### MATERIALS PROVIDED
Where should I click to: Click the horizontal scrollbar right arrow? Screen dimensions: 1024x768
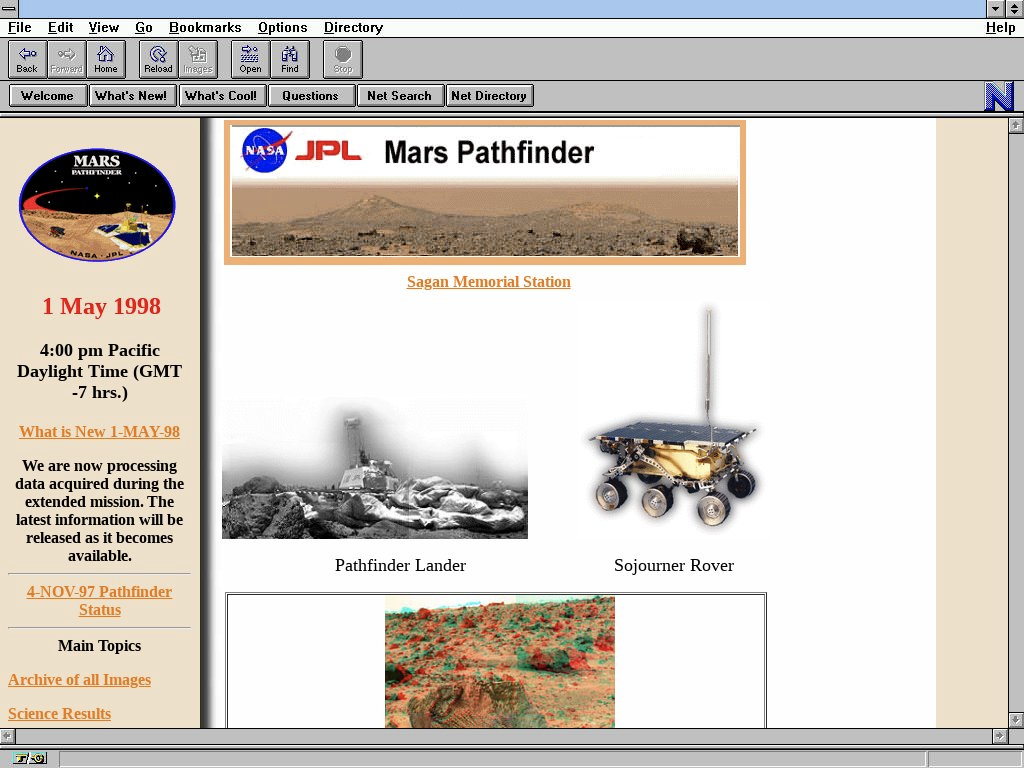[999, 736]
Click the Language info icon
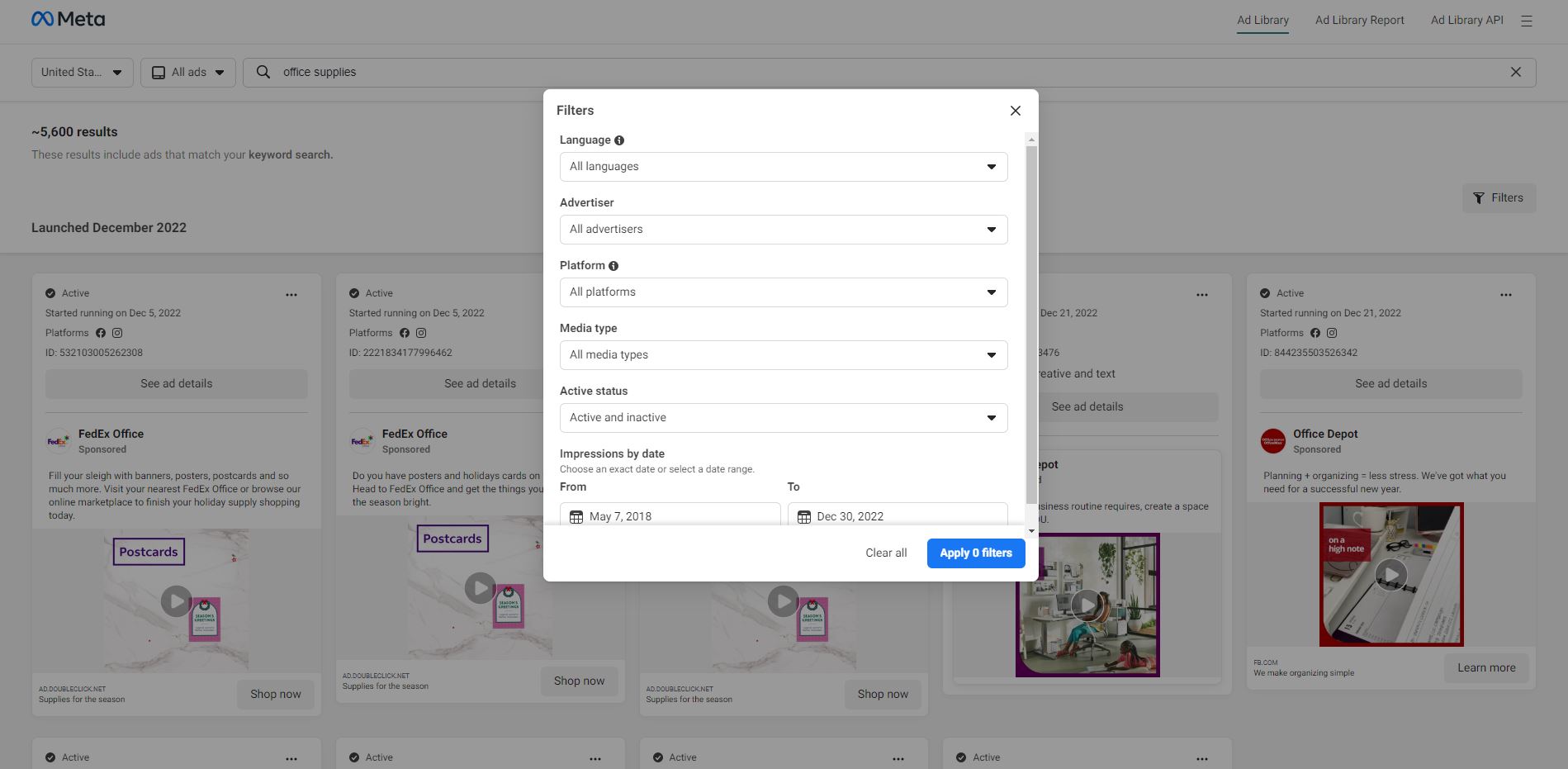This screenshot has width=1568, height=769. [619, 140]
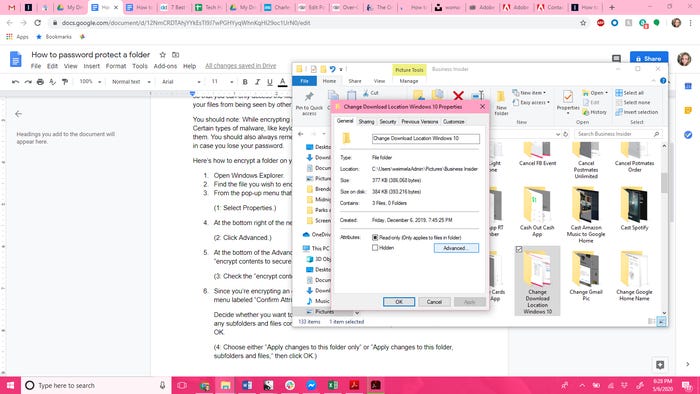Switch to the Security tab in Properties
The height and width of the screenshot is (394, 700).
coord(388,121)
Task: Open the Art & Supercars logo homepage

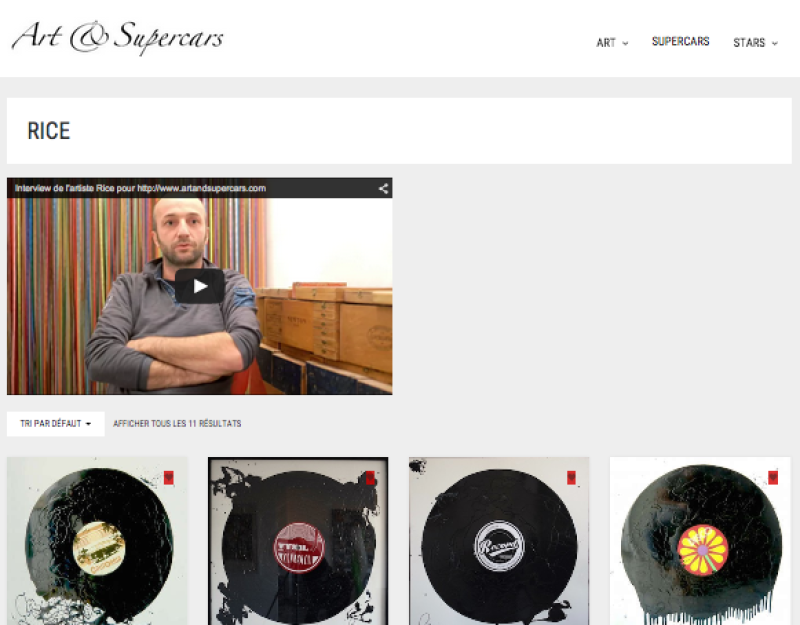Action: click(x=117, y=38)
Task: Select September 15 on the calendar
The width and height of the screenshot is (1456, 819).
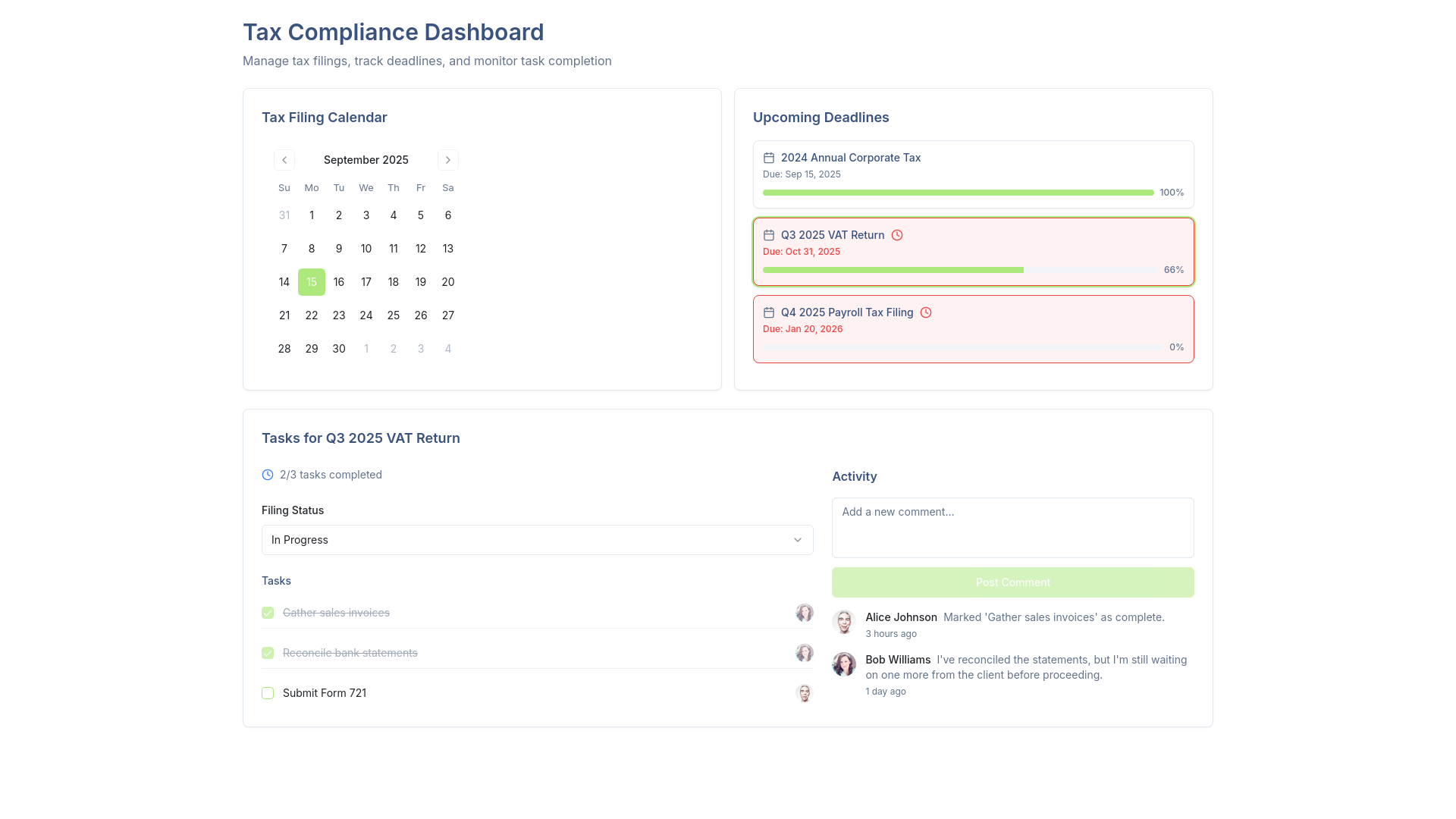Action: point(312,282)

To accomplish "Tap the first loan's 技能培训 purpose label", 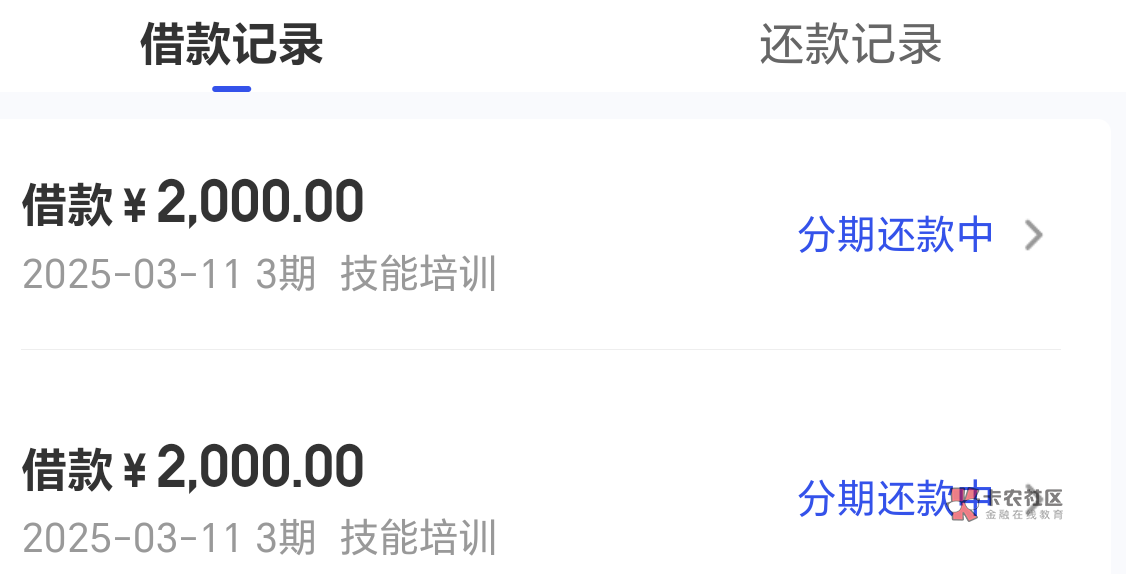I will pos(418,274).
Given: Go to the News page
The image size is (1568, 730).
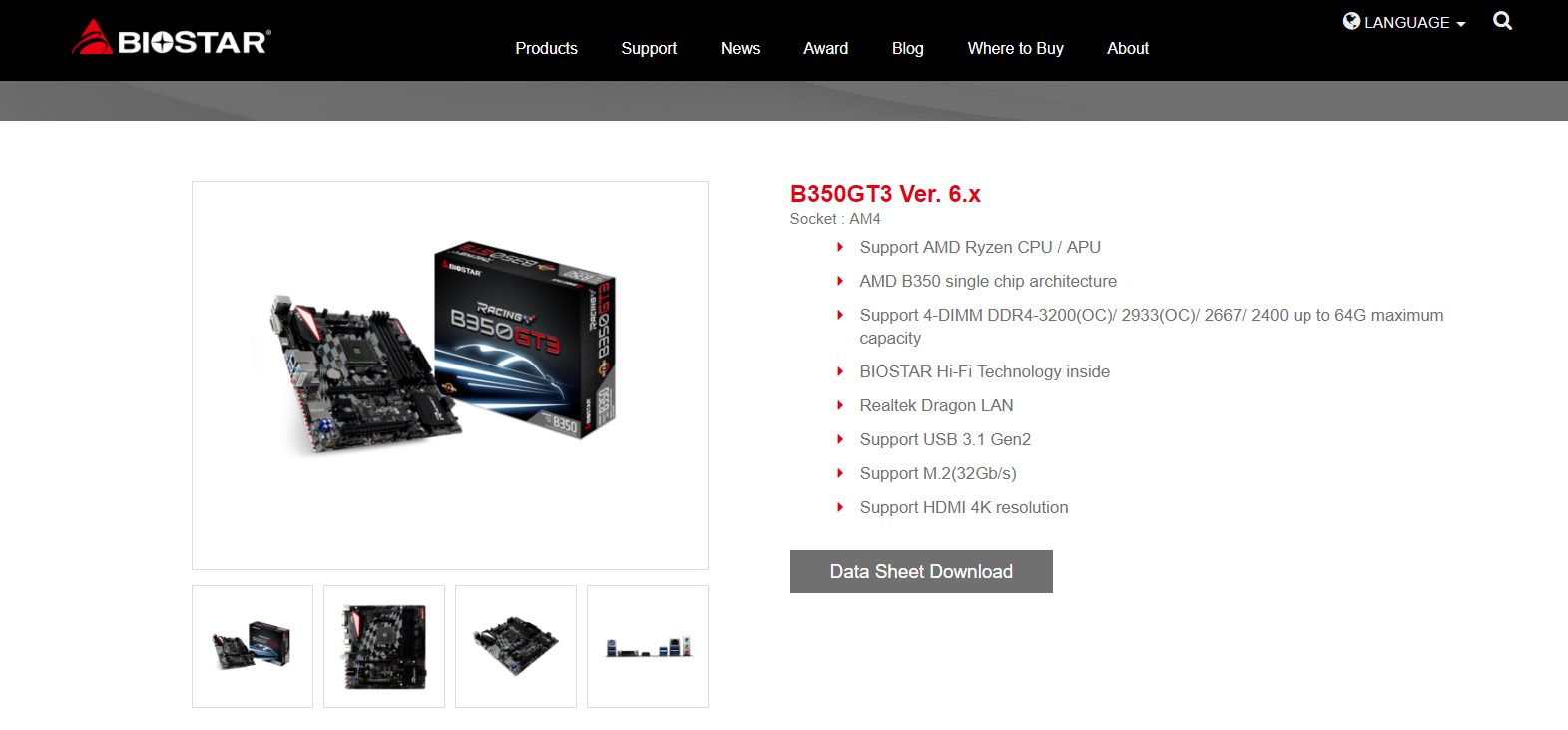Looking at the screenshot, I should 740,48.
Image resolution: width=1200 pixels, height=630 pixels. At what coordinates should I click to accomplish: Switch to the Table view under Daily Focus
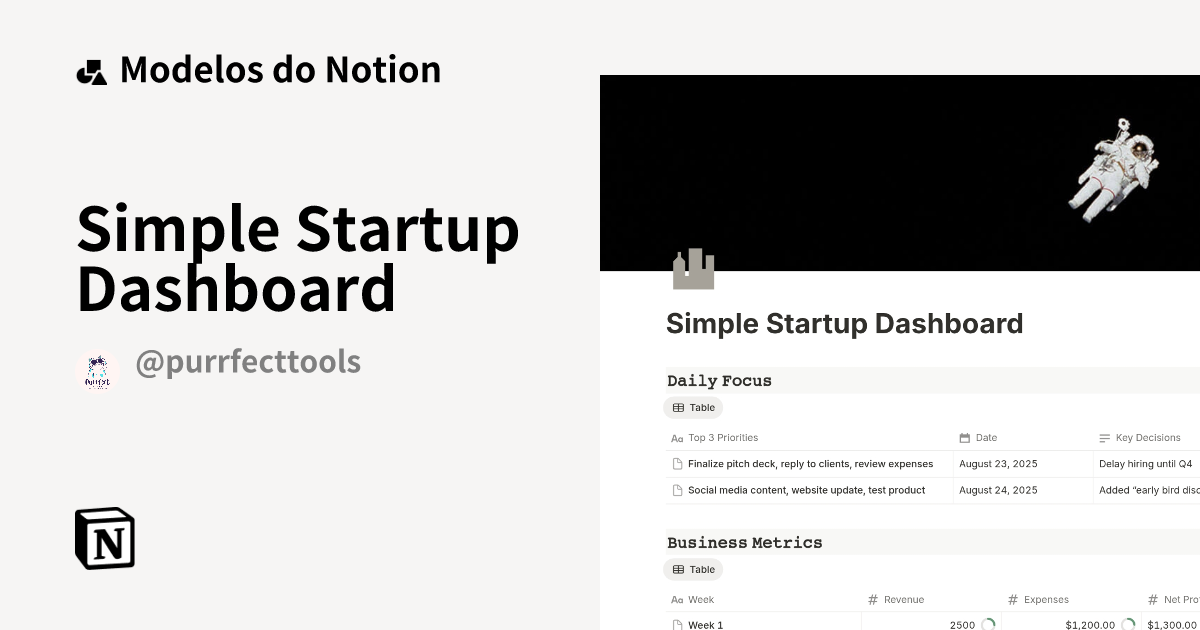(x=693, y=407)
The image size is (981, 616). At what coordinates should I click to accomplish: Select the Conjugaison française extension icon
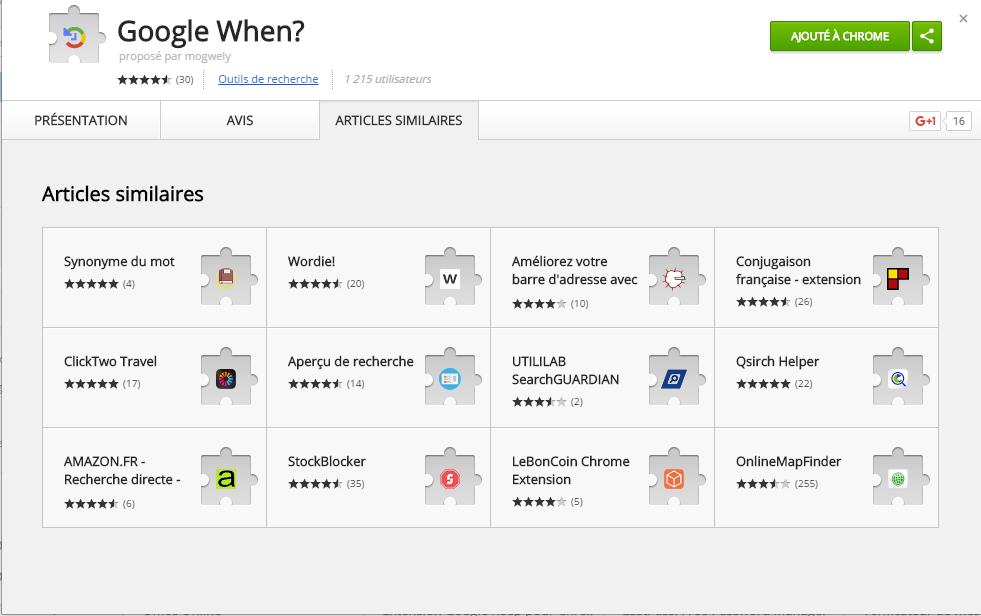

### SET EXERCISE
Rewrite the lines from the one containing "Image resolution: width=1200" through the end of the lines, replacing "Table view" with "List view" and changing nothing else. Leave out the pictures.

### TASK OUTPUT
Image resolution: width=1200 pixels, height=630 pixels. At what coordinates should I click to accomplish: Switch to the List view under Daily Focus
(x=693, y=407)
The image size is (981, 616). At what coordinates should I click to accomplish: Select the Conjugaison française extension icon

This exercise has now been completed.